The Game: As a small blue spherical creature whose sole sensory organs consist of two eyes, two antennae and an enormous mouth, you are on a mission to eat twelve dots which are floating around a small maze. Pursuing you are three multicolored jellyfish-like horrors who will gobble you up on contact. (North American Philips, 1981)
Memories: K.C. Munchkin!, for its similarities to Pac-Man, actually got Magnavox sued…by Atari! Huh? Follow me: Bally/Midway were, at the time, the U.S. copyright holders of the concept and code for the arcade Pac-Man…should they not have filed that suit rather than Atari, which was still fuming over the richly-deserved flood of negative reviews for its horrible Atari 2600 Pac-Man adaptation?
Oh well. The short version of the story is that Magnavox lost. K.C. Munchkin! was far too similar to Pac-Man, and it’s pretty obvious just by looking. It is a great game, though! Personally, I think K.C. bears less resemblance to its inspiration than does UFO!, but that’s academic.

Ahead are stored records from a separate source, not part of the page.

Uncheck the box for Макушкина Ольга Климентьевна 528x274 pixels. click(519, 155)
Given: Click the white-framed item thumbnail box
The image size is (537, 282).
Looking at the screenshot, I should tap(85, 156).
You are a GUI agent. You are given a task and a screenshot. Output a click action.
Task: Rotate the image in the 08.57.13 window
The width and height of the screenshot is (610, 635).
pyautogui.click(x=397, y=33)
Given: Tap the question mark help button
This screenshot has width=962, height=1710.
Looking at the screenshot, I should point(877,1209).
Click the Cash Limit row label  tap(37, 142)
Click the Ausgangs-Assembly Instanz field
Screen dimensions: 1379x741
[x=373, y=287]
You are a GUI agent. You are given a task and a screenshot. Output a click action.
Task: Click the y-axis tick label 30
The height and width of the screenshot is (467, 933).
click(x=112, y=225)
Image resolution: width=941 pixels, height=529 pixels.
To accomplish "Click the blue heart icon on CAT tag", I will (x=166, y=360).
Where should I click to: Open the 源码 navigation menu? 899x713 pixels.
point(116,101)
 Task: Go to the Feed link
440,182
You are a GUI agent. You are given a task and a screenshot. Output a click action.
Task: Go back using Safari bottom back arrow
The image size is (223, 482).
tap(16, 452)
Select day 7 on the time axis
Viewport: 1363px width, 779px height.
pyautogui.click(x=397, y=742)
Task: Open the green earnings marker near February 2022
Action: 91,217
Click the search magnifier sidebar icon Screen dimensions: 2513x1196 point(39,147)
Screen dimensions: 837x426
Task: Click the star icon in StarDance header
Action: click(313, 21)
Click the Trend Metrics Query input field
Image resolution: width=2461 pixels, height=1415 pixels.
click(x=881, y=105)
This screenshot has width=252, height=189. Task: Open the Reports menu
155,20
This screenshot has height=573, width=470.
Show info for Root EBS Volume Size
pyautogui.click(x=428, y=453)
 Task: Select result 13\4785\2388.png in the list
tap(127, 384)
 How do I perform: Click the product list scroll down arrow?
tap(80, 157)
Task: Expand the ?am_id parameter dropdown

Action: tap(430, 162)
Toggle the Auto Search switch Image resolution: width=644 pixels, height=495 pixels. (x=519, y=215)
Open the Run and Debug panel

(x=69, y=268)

Honestly, Atari’s dismal failure to derive a playable version of Pac-Man for its own game engine likely had more to do with the lawsuit than any similarities – the underdogs in the home video game market kicked Atari’s butt in a big way. K.C. offers a variety of different mazes, plus mazes that become invisible (and damn near un-negotiable!) the moment you make a move. Add to that user-programmable mazes and superior play to Atari’s Pac-dud, and this game may well have sold more Odyssey machines than anything else. And despite the legal hassles, there was a nifty sequel.